Ahmad did his best to carry Yemen back to the 10th century instead of forward to the 20th. He grabbed choice lands and houses that struck his fancy, and jailed those owners who complained. He handled all the state funds, but never kept accounts or made a budget. The country had no daily newspaper, no long-distance phone, no credit system—not even a Coca-Cola plant. As nearly as anyone can estimate, Ahmad's annual income was about $16 million, his expenditures about $21 million. He raised money by adding charges to customs duties and levying internal tariffs on trucks and caravans. In times past, fertile Yemen, known as Arabia Felix, was the granary of Arabia, but it now must buy wheat and butter abroad. Exports of Yemen's top-grade Mocha coffee dropped from 25,000 tons to 12,000, and last year to 5,000 tons. Starved and graft-ridden, Yemen's 4,500,000 people began exporting themselves; some 500,000 emigrated. The religious as well as temporal leader, Imam Ahmad sternly forbade movies, stringed instruments and alcohol—anyone caught with liquor was publicly flogged.

Unpaid Hardware. But Ahmad could be generous. Following the Koran's injunction on charity, he would spend hours daily under a tree in his palace courtyard receiving all comers, handing out money to widows, orphans, old soldiers, the halt and the blind. His several ramshackle palaces were filled with unworkable plumbing, gilt furniture, fading carpets and hundreds of clocks, all stopped.

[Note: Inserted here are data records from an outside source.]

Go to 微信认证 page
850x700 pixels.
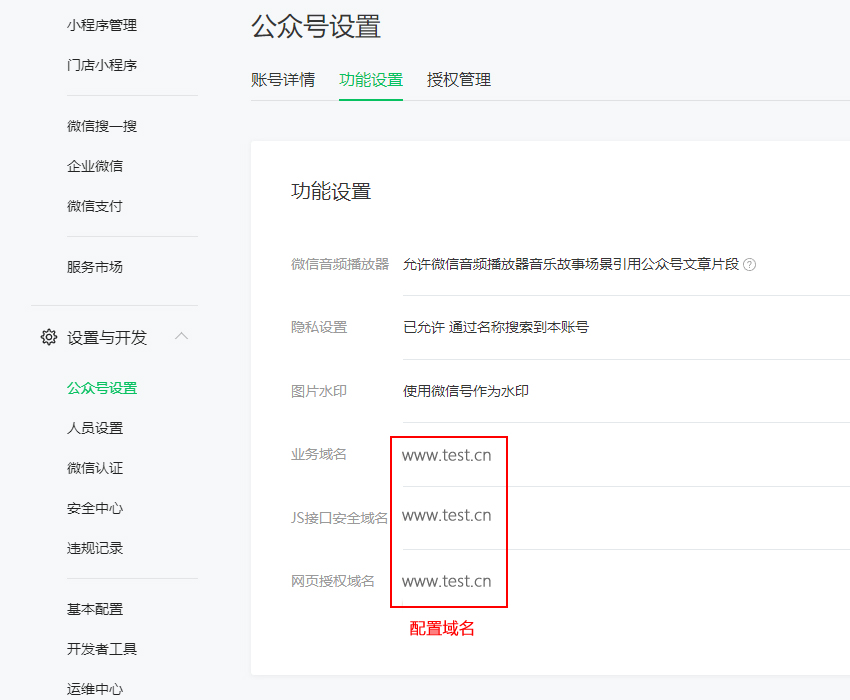[x=95, y=468]
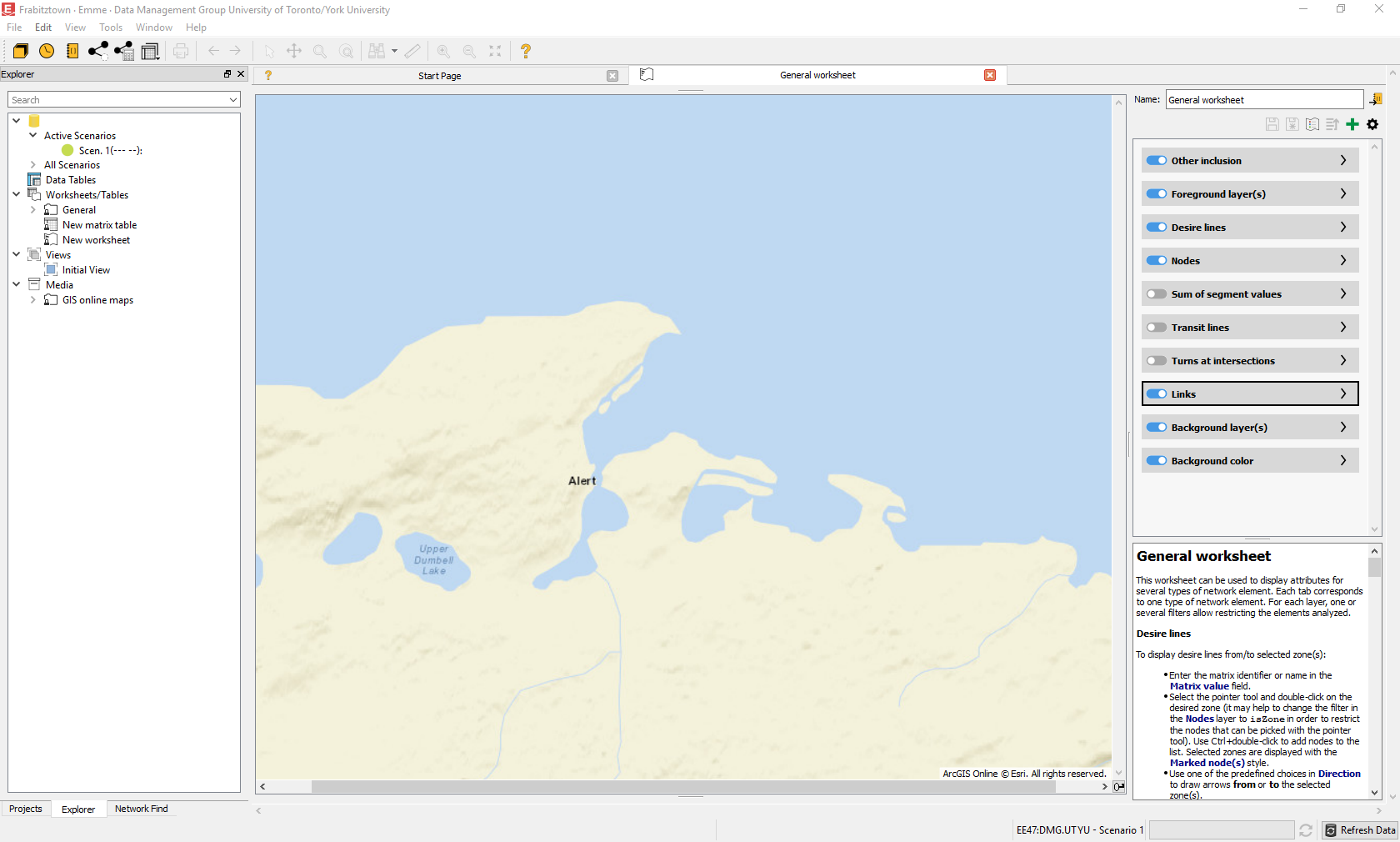Toggle the Transit lines layer on
The height and width of the screenshot is (842, 1400).
click(1156, 328)
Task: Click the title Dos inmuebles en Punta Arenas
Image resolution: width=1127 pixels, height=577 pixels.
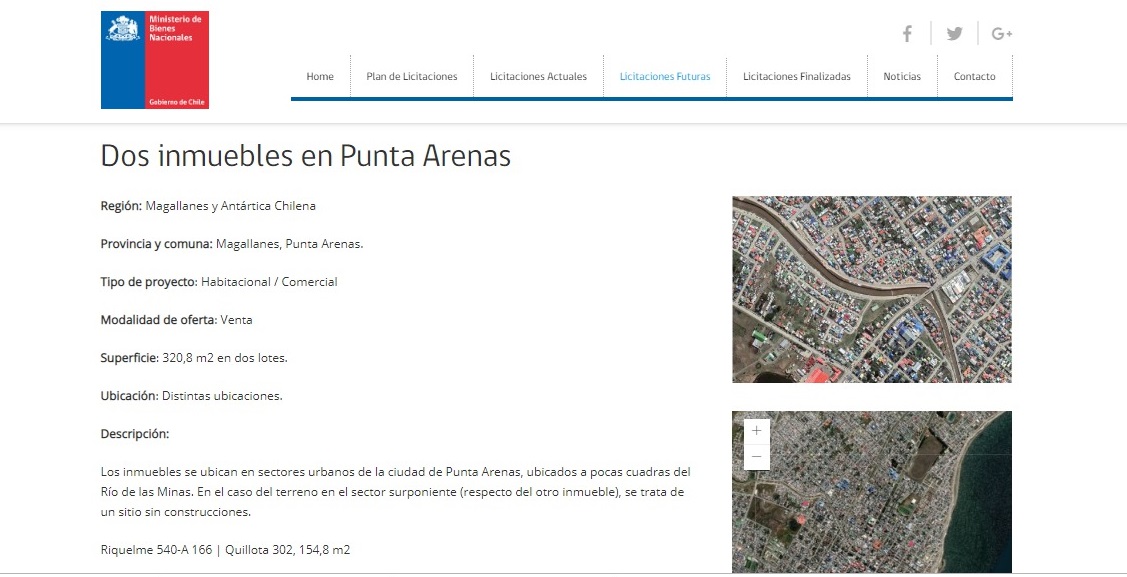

In his own way, Crown Prince Badr tried to get the clocks moving again. An arms deal with Russia engineered by him brought T-34 tanks, Yak fighter planes and an arsenal of small arms to Yemen, although Ahmad cried: "I don't need them—I have my sword!" He never paid for the Red hardware and was content to let it rust into uselessness. As fast as Badr brought in Egyptian teachers, Czech technicians and Yugoslav pilots and maintenance crews, Ahmad deported them. The Red Chinese built a showcase highway from the port of Hodeida to the capital, but after nine months of use, it is pot-holed and partially blocked by landslides.

Only 1% of Yemen's population attended primary school—and 30% of this elite suffer from pellagra. Infant mortality up to two years of age runs 58%, one of the world's worst. In all Yemen there are only three hospitals, two high schools and a primitive military academy, but the six-man Yemenite Foreign Office used to concoct reports to the U.N. of totally imaginary hospitals and schools, including a College of Aviation.